Presented by the Center for Advanced Research in Global Communication (CARGC) at the University of Pennsylvania in partnership with Public Trust and additional support from the Center for the Advanced Study of India (CASI) at the University of Pennsylvania.
This screening is a part of The Philly Cinematheque, a new initiative housed in the Annenberg School for Communication. It brings a community-focused approach to an eclectic program of global film and television screenings. In doing so, it functions as both an informal gathering place and an intentional intervention to further embed cinema—as a modality, a space, and a method—in communications scholarship.
About the Film
Working Girls (2025), directed by Paromita Vohra, is a vibrant, thought-provoking documentary that journeys across India to explore the often unseen worlds of women’s labor. From the bustling streets of Kolkata, Pune, and Mumbai to the sloping hills of Shillong, the temple town of Madurai, the fields of Latur, and cities including Thiruvananthapuram and Hyderabad, the film traces a wide social and geographic landscape. Through the lives of domestic workers, dancers, mothers, farmers, ASHA workers, surrogates, sex workers, union leaders, and grassroots organizers, it reveals the many forms of work that remain invisible yet are essential to everyday life.

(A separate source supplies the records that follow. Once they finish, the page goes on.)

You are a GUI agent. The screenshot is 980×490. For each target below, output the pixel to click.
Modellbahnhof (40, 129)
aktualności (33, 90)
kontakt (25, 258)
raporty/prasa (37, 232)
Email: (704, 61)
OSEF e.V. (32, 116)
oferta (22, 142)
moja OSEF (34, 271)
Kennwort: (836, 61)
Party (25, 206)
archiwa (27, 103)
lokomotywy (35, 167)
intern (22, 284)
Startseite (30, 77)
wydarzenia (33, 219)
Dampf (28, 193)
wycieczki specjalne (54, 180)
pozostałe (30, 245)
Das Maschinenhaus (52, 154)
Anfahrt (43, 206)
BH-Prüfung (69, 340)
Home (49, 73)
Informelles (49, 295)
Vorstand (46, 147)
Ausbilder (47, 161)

Blending sharp wit, rich music, and a deep engagement with the legal and historical forces shaping women’s lives, Working Girls challenges conventional ideas about what counts as work and whose labor is valued. The film brings humor and clarity to questions of gender, power, and visibility, while foregrounding the systems that structure care, reproduction, and survival. Directed by feminist filmmaker Paromita Vohra and created in collaboration with the Laws of Social Reproduction project, the documentary offers an urgent yet joyful portrait of resistance, resilience, and everyday survival—and invites audiences to rethink not only how we understand labor, but who is recognized as a worker.
About the Speakers
Paromita Vohra is a filmmaker, writer and committed antakshari player whose truth-telling, kinetic, and sensuous films, online videos, art installations and television programming explore feminism, gender, desire, urban life and popular culture. She is the director of several documentaries including Unlimited Girls, Q2P, Where’s Sandra?, Morality TV and the Loving Jehad, Partners in Crime and most recently Working Girls. She has written the film Khamosh Pani/Silent Waters, the comic Priya’s Mirror, the play Ishqiya Dharavi Ishtyle and a weekly newspaper column Paronormal Activity, which she wrote for 15 years. In 2015 she founded Agents of Ishq, a digital platform which has transformed conversations on sex, love, and desire in India.
Bakirathi Mani is the Penn Presidential Compact Professor of English and Faculty Director of the Asian American Studies Program. Mani is also a curator of South Asian diasporic visual cultures, and the author of Unseeing Empire: Photography, Representation, South Asian America, and Aspiring to Home: South Asians in America.